Weekly Market Links [25-31 Oct 2021] - Tech Earnings Rise, China Back In Cross-Hairs, Crypto's Place In The World
Earnings season is here! Tech is doing really well despite Semicon scares, while blockchain use cases are starting to ramp up.
Tech
Apple’s made 83.4Bn in Q4, but there was an opportunity cost of 6Bn in sales due to supply chain issues. iPhone 12, Macs and Ipads did really well, driven by the WFH trend. China specifically had its sales up 83%.
Amazon’s AWS is starting on the blockchain too. It aims to onboard its first users with a more user-friendly process with its existing cloud offerings.
Microsoft posted earnings - Cloud compute growth as expected, though XBOX and Surface could not sell as well as they hoped due to supply constraints. Azure cloud service revenue grew 48%, as compared to Google Cloud’s 45%, more than offsetting their hardware arm.
Windows is still growing 10% y-o-y, with total revenue rising 22% to a cool 45BN in the last quarter.

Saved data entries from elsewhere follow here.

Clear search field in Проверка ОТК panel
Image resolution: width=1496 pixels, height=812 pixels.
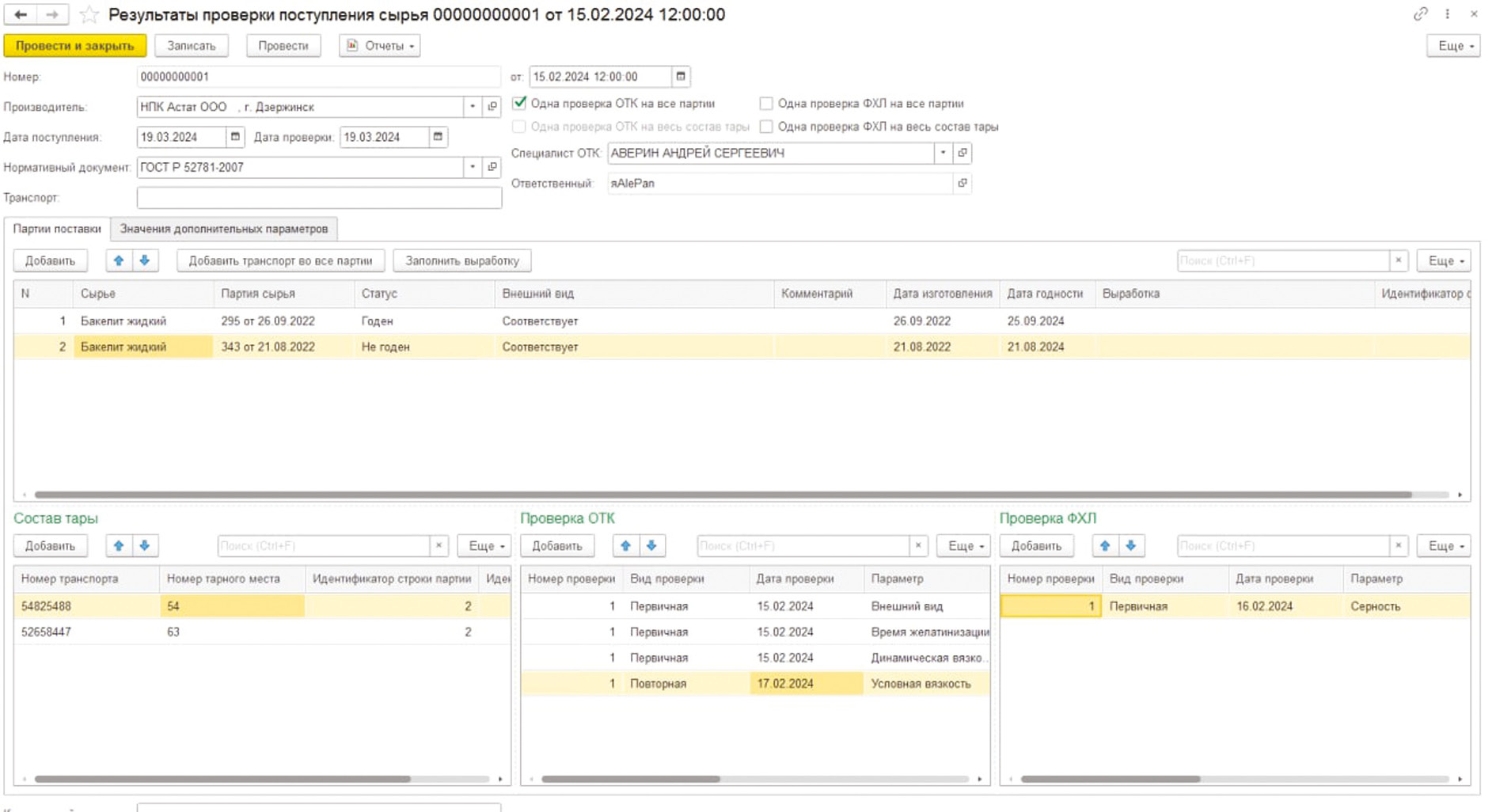point(918,545)

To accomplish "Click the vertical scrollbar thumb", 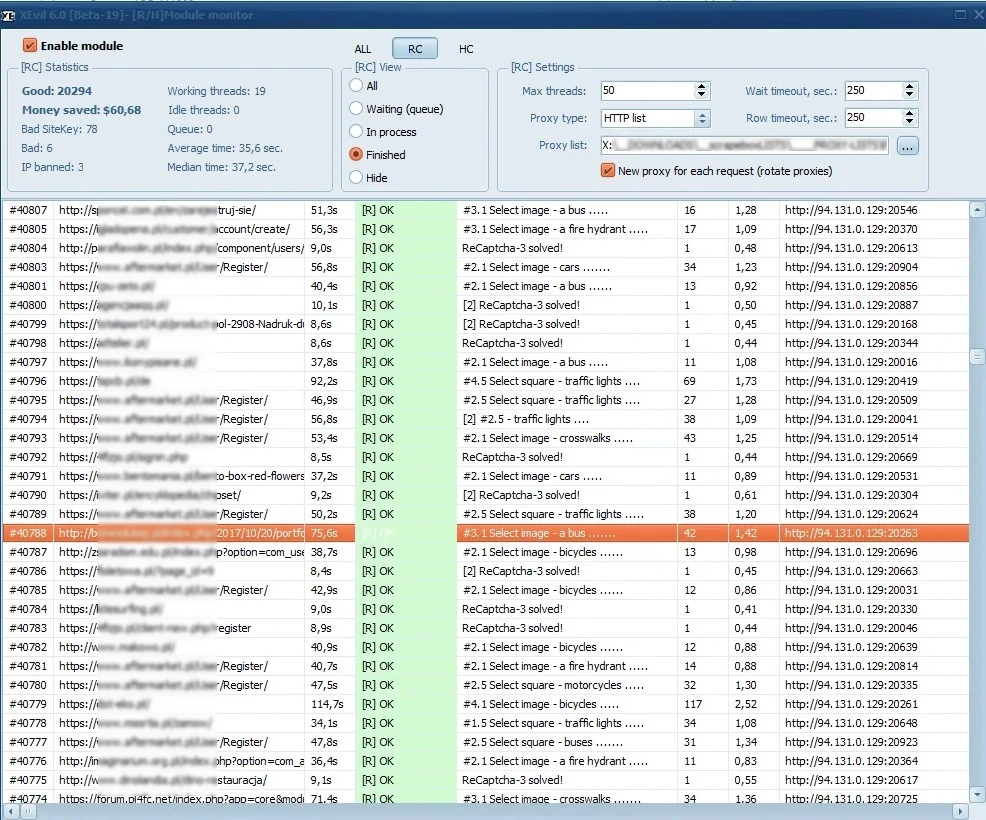I will coord(977,357).
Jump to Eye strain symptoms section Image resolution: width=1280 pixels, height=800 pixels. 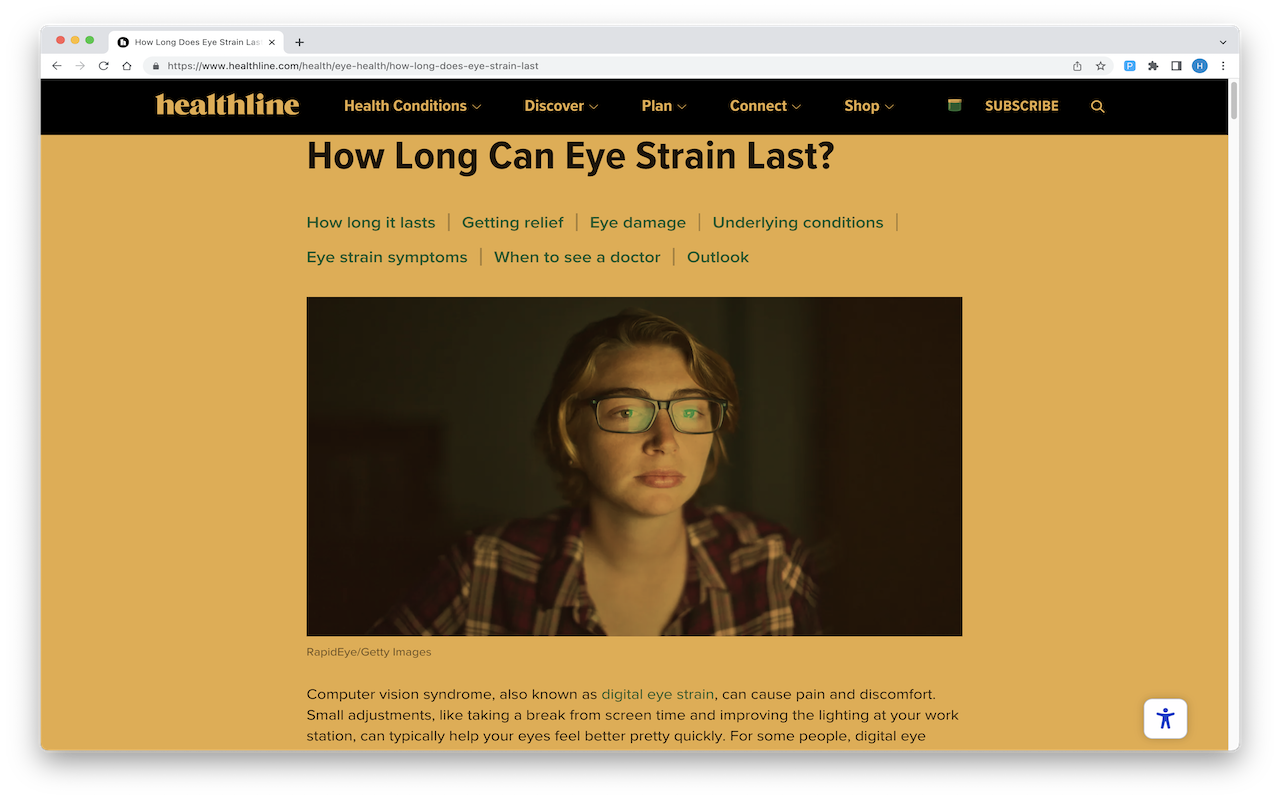click(x=387, y=257)
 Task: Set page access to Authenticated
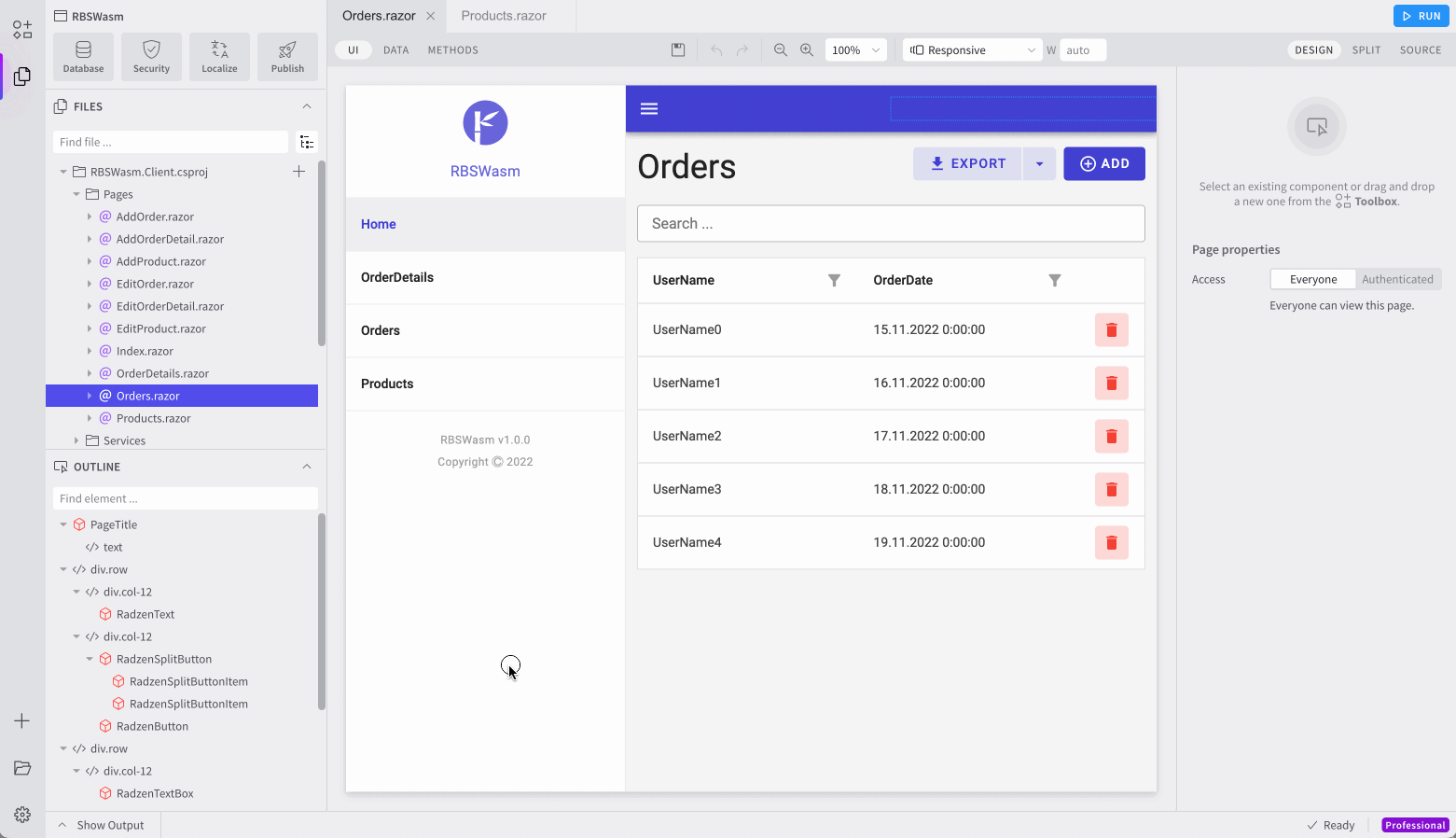[1396, 279]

Alphabet is laughing to the bank too. Profit rose to 18B. Compared to last year’s quarter, revenue was a 41% difference.
Podcasts are taking centre stage, where the YouTube app will start supporting background music (and soon podcasting) listening for free users. I’m definitely looking forward to this, as my Spotify and Apple Music trials are due soon.
Hertz, the rental car company, is ordering 100K Tesla Model 3s, while Uber made a deal with Hertz to use 50K Tesla vehicles for Uber drivers. Great news for Tesla, and also a strong move into the EV space, with semi-autonomous driving capabilities built in.
Fintech / Crypto
Walmart starts introducing Bitcoin ATMs (200 of them!), and will further expand to 8000 throughout its retail stores in the US. The ATMs have an 11% surcharge, made of a 4% fee for Bitcoin, and a 7% cash exchange. This is in collaboration with Coinstar and CoinMe.
A listed Fintech company in Hong Kong, PAX Global, dropped 43% after a report on a warehouse raid was released. Seems that its terminals were being used for cyberattacks.
For context, PAX is the 3rd largest electronic payment terminals provider, having over 60M terminals in 120 countries. Imagine a portion of those devices being used for DDOS attacks...and they could be.
More importantly, the US is motivated to have these “systems..unplugged one by one”, according to Paul Schulte, formerly from the US National Security Council. We might be seeing more of such moves to ringfence and close off China from business opportunities as a form of ‘proxy’ to their trade / cold war.
China is also releasing their blockchain standard next year. As part of its Five-Year Plan, blockchain will be used for government and enterprise use, while clamping on cryptocurrencies at the same time. It remains to be seen if the Digital Yuan would connect with the Crypto ecosystems at some point, as other countries are looking to embrace, rather than deny crypto.
For the US, plans are to regulate stablecoins very much like a deposit, or treat stablecoin issuers as if they are a bank. If so, conducting audits would be an interesting proposition, as the space is entirely new, and has interconnected, complex systems.
For Singapore, the chairman of the Monetary Authority of Singapore (MAS) stated that “there may be a role for crypto in future finance that extends beyond pure speculation and illicit finance”. This is a vote of confidence in the nascent space, as it is possible traditional and decentralized finance systems can come together, albeit with some regulation.
Recent developments in Singapore include granting crypto trading licenses to DBS’s Brokerage arm, an Australian crypto exchange, and payment infrastructure providers such as FOMOPay. As more come aboard, we’ll start to see crypto being used in daily life, and that would be an interesting space to watch.